<
>

Sarah Fuller plans to stick with Vanderbilt football, addresses halftime pep talk

play
Sarah Fuller makes history as she kicks off for Vandy (0:43)

Sarah Fuller receives a standing ovation as she kicks off and becomes the first woman to play in a Power 5 conference college football game. (0:43)

Vanderbilt kicker Sarah Fuller says she plans to stay with the football team as long as it will have her, even after the other kickers on the roster clear coronavirus protocols and return to practice.

On Saturday, Fuller became the first woman to play for a Power 5 football team when she kicked off to open the second half against Missouri. A senior goalkeeper on the Vanderbilt soccer team, Fuller said Sunday during a Zoom call that playing in the game made her want to keep going.

"I would love to learn more, so if those guys come out of quarantine, I would love to learn from them and their experience," Fuller said. "I've been having a lot of fun doing this. It's a challenge for me, but it's something I know I can do. It's applicable from doing a goal kick to a field goal kick, so I want to continue learning, and if those guys can help me, I'm all for it."

Fuller said she planned to attend meetings on Sunday and added, "I'm sticking around until someone tells me to go."

In his postgame comments, Vanderbilt's Derek Mason -- who was fired as coach Sunday -- said, "If she wants to kick and she's available, we'd love to have her." Fuller also said that Vanderbilt special-teams coach Devin Fitzsimmons approached her after the game and told her, "We'd love to have you around."

Fuller was added to the team Monday after the Commodores lost their specialists due to coronavirus testing and needed a kicker. And her experience with the team Saturday went beyond handling the kickoff duties. With Vanderbilt trailing 21-0 at halftime, Fuller decided she wanted to address the team.

"If I'm going to be honest, I was a little pissed off at how quiet everybody was on the sideline," she said. "We made a first down, and I was the only one cheering and I was like -- what the heck? What's going on? And I tried to get them pumped up."

She said she compared it to Vanderbilt soccer's SEC tournament-winning run, when the team was "cheering the entire time."

"I just went in there and I said exactly what I was thinking. I was like, 'We need to be cheering each other on. This is how you win games. This is how you get better is by calling each other out for stuff, and I'm going to call you guys out. We need to be supporting one another. We need to be lifting each other up. That's what a team's about,'" Fuller said. "I think this team has struggled, and that's been part of it.

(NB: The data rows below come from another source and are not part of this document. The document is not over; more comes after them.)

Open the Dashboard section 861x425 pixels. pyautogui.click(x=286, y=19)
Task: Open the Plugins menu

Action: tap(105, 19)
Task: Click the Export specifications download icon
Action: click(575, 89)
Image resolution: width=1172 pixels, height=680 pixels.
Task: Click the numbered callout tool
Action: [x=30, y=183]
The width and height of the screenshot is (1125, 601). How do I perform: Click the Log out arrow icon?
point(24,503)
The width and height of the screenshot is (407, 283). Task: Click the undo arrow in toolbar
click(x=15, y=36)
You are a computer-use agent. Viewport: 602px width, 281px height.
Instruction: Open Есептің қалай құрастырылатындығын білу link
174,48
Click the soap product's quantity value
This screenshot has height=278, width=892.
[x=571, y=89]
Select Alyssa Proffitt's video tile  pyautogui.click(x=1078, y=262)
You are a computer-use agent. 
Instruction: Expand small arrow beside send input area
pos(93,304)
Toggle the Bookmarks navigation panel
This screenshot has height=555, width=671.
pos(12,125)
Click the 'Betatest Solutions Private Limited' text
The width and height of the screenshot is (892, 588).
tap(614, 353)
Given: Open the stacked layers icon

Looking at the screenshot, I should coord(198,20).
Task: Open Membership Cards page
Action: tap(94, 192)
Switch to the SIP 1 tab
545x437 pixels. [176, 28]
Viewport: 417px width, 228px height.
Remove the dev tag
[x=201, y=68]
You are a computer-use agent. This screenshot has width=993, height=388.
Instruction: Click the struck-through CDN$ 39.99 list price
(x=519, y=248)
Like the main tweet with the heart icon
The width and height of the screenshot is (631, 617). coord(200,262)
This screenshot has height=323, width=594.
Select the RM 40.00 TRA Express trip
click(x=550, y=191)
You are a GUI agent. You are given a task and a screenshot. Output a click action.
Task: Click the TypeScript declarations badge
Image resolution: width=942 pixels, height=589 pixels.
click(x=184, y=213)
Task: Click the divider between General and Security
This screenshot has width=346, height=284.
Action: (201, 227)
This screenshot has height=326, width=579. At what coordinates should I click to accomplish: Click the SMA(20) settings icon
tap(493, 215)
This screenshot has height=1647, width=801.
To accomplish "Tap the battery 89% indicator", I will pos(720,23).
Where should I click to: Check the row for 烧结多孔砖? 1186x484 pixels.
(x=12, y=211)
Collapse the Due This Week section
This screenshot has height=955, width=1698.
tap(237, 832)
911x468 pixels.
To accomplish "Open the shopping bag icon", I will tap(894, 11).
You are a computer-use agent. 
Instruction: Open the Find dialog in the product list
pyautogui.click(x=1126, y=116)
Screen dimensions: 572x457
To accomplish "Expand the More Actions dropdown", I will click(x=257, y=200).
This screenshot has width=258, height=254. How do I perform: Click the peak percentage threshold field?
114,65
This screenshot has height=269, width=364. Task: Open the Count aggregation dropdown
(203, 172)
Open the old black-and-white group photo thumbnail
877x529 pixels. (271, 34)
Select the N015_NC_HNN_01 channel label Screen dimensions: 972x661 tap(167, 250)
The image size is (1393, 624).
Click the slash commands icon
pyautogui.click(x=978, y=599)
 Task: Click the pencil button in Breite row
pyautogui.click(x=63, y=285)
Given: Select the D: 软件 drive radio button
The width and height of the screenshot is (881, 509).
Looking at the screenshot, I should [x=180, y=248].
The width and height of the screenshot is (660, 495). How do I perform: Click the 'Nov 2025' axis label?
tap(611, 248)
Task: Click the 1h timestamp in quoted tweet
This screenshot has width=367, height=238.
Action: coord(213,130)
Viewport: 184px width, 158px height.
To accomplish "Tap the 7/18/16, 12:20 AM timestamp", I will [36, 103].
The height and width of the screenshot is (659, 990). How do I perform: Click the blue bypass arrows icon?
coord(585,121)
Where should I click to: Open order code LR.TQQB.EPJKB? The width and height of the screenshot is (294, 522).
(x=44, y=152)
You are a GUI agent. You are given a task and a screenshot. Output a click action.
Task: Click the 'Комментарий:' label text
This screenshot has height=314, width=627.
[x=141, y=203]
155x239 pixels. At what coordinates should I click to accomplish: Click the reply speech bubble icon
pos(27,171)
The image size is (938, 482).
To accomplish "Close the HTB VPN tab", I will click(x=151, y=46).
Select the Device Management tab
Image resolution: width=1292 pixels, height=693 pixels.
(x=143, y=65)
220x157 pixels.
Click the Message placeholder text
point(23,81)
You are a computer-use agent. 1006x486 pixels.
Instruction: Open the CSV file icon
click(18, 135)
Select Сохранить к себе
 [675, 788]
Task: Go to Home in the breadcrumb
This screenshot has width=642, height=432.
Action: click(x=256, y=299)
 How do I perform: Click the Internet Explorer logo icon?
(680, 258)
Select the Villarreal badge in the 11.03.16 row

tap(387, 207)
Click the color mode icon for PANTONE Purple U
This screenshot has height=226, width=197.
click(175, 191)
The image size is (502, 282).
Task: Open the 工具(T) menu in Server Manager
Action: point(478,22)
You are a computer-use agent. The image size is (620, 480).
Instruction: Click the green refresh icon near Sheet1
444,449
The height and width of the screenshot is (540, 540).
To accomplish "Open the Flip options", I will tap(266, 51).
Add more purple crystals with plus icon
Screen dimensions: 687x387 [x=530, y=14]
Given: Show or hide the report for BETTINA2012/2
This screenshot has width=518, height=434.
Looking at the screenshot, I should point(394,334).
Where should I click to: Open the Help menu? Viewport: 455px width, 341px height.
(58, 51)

"We really just need to build that team camaraderie where they can all lean on one another. It was an adjustment going from that team mentality where -- hey, we're all here supporting one another -- and I just wanted to bring that to this team."

Afterward, Fuller said she had coaches come up to her and say, "'I've been wanting to say that for a while now.' And I had guys come up to me. I hope I gained their respect. It wasn't ill-intentioned at all. I just want this team to succeed and do well."

Fuller said she has not been able to keep up with the congratulatory texts and notifications on her phone since Saturday. She was especially blown away when LeBron James and Hope Solo tweeted about her. Yet as she scrolled through social media, she could not help but see some of the criticism aimed her way, especially those who questioned why Vanderbilt would turn to a woman to kick.

"I've been trying not to look at the comments, but it's hard not to see them sometimes when they're talking crap about you, and I'm just like, at this point, what are you doing?" she said. "I am a D-I soccer player, I go to Vanderbilt University, I am going to get my degree from here, I've done amazing things I've set out to do, and so they can talk crap all they want. This is something I believe I've earned, and I was at the right place at the right time, so yeah, I'll take on the hate."

Fuller still plans to transfer to North Texas to earn her master's degree in hospital administration and play her final two years on the women's soccer team. (North Texas football hasn't approached her about kicking.) But before she can think too far ahead, Vanderbilt is still scheduled to face No. 9 Georgia on Saturday.

Maybe Fuller will get another chance.

"I texted Fitz this morning. He had talked to me as we were getting on the plane last night, and he was like, 'Listen, you have a lot of power in your leg, and we need to learn how to maximize that power,'" Fuller said. "I asked him for film of NFL players that kick similarly to how I do because I want to get the approach right and really maximize that strength because I've got a big leg."